FIG. 2 is a diagram for explaining a second embodiment of the present invention,
This is the case when the pressure difference between the dynamic pressure of the fuel flow experienced by the inlet pipe and the back pressure created in the outlet pipe is used as the pressure source for forced fuel circulation within the injector. In FIG. 2, 31 is an outflow pipe, and 32 is an opening (
C), 33 is an inflow pipe, and 34 is a protrusion provided in the downstream region of this inflow pipe 33. Note that the opening (C) 32 is the outflow pipe 3.
It is provided on the downstream side of 1 to receive back pressure.

That is, the dynamic pressure that the inflow pipe 33 receives and the opening of the outflow 931 (
The fuel is circulated by the pressure difference with the back pressure generated in C) to cool the coil 4 of the injector 1, thereby suppressing the generation of bubbles.
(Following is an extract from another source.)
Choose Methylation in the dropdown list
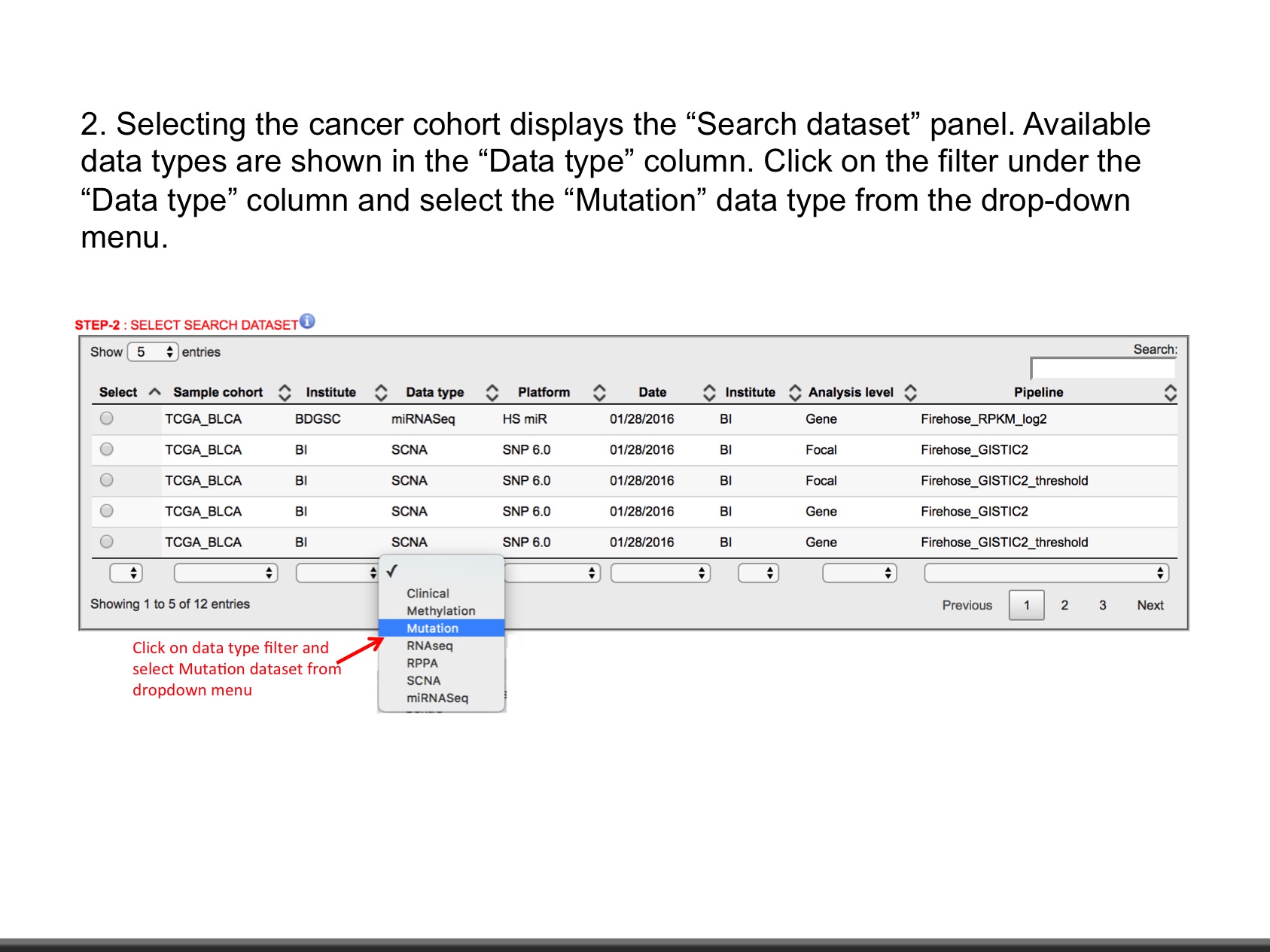441,611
Further, even if air bubbles are generated, the generated air bubbles are quickly discharged by the fuel flow circulating around the outer periphery of the coil 4.

FIG. 3 is a diagram illustrating a third embodiment of the present invention, which is a pressure source for forced circulation of fuel in the injector, which combines the dynamic pressure of the fuel flow received by the inflow pipe and the static pressure generated in the outflow pipe. In this case, the upper end open surface of the outflow pipe 42 is located at the contraction part 41 of the fuel pipe 17, and the upper end open surface is cut diagonally, and the inflow pipe 4
4 is provided with an opening (CD) 43 that receives dynamic pressure.

The injector 1
The fuel is forced to circulate inside the tank.
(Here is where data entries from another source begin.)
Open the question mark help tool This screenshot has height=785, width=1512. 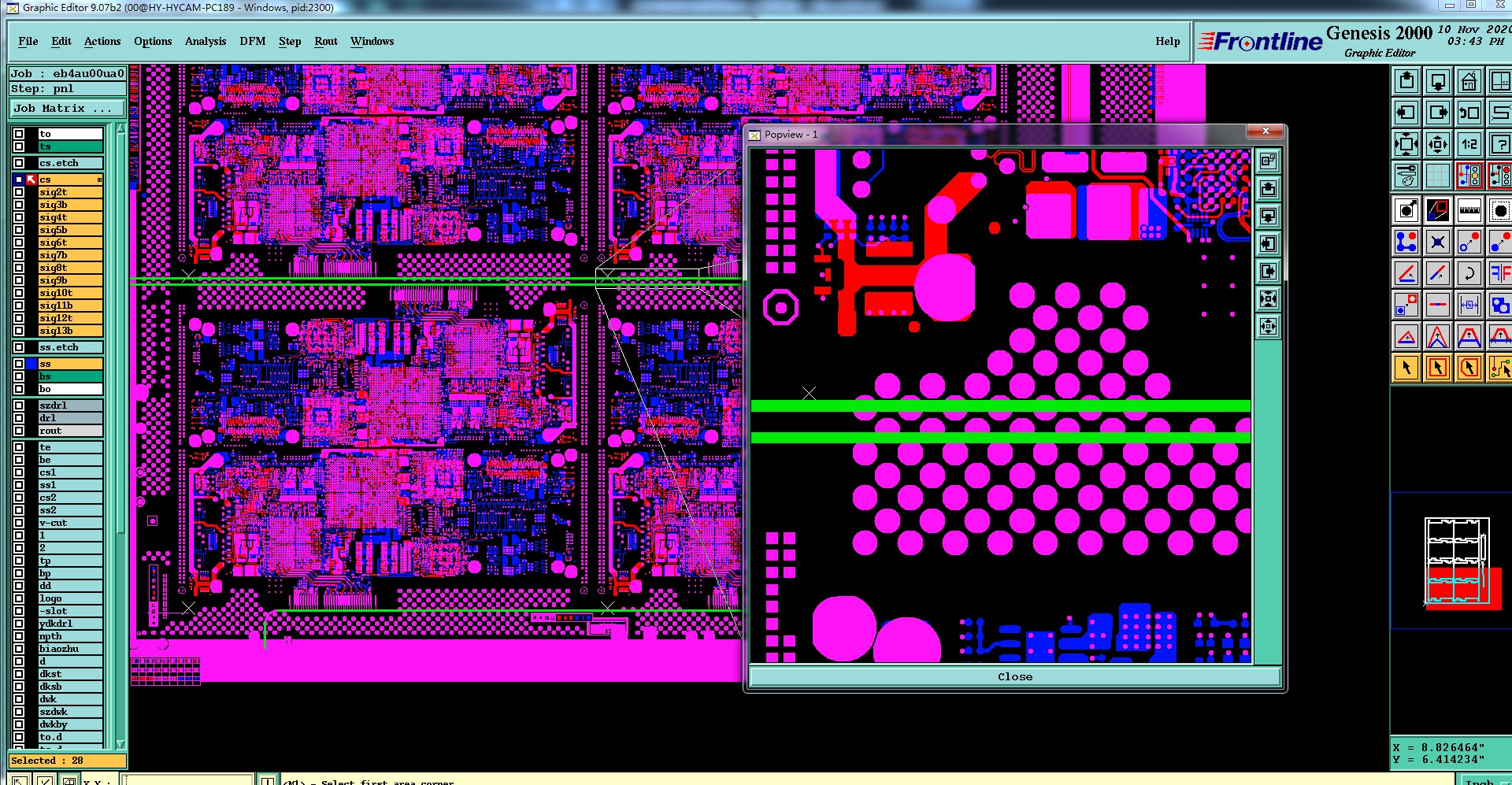coord(1499,144)
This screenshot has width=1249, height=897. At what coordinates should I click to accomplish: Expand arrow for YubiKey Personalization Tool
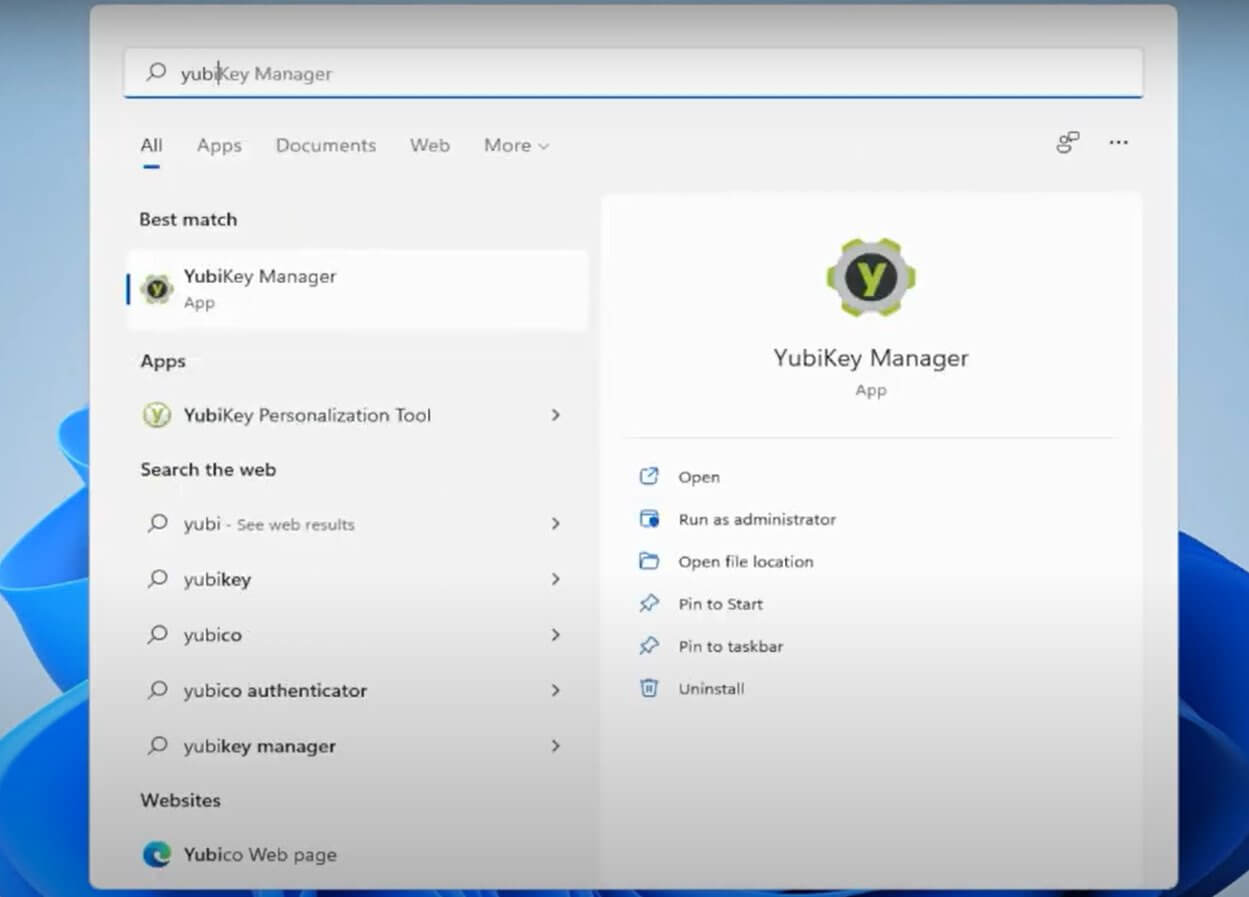[556, 415]
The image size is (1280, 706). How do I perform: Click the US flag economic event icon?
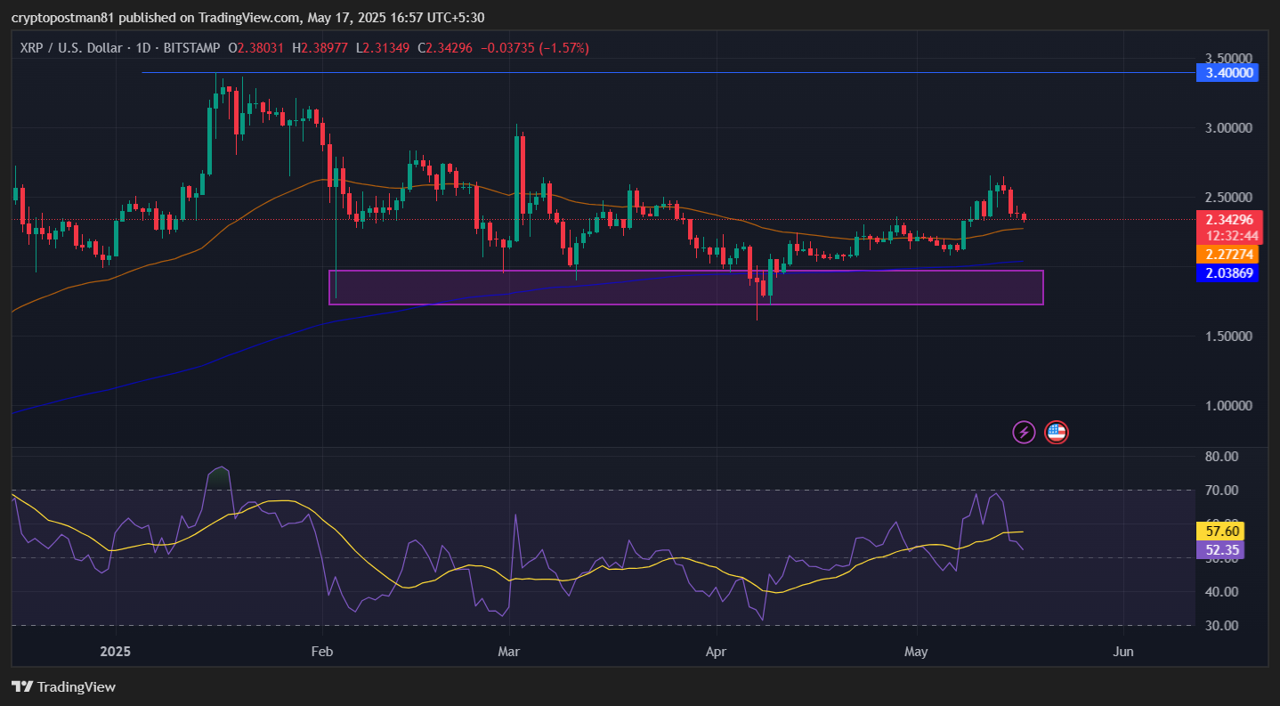(1056, 432)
In the embodiment shown in FIG. 3, the inflow pipe 4 is connected to the injector 1.
Although the fuel pipe 17 is provided with a fuel pipe 4 and an outflow pipe 42, the same function can be ensured by constructing a conduit corresponding to the inflow pipe and the outflow pipe by rubber molding or the like on the fuel pipe 17.

[Effects of the Invention] As described above, according to the present invention, forced circulation of fuel within the injector is enabled with a substantially single-tube configuration, resulting in cost reduction and installation by shortening the manufacturing process. Space is reduced, miniaturization is achieved, serviceability is improved, fuel pipe manufacturing is facilitated, costs are reduced and reliability is improved, and the number of installation parts is reduced by half, making fuel pipes easier to manufacture. This has the effect of preventing leaks and improving safety.
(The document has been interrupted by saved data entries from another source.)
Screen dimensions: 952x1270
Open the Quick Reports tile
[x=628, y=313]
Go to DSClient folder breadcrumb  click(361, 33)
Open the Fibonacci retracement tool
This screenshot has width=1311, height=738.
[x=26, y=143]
[Brief explanation of the drawing]

1, 2, and 3 are the first and second embodiments of the present invention, respectively.
．． FIG. 7 is a sectional view showing a third embodiment.

Claims (1)

[Claims] 10. In a fuel injection device that supplies fuel via a fuel pipe to an electromagnetic fuel injection valve attached to each cylinder of an engine for injection, an inflow that serves as a flow path for supplying fuel from the combustion pipe to the electromagnetic fuel injection valve. , a pipe and an outflow pipe serving as a flow path for returning part of the fuel to the fuel pipe are arranged concentrically, and the electromagnetic type A fuel injection device characterized by comprising means for creating a pressure difference that serves as a pressure source for forcibly circulating fuel within a fuel injection valve. 2. The pressure difference serving as the pressure source is a pressure difference between the dynamic pressure of the fuel flow received by the inflow pipe and the back pressure generated in the outflow pipe. fuel injector, 3. The fuel according to claim 1, wherein the pressure difference serving as the pressure source is a pressure difference between the dynamic pressure of the fuel flow received by the inflow pipe and the static pressure generated in the outflow pipe. Injection device.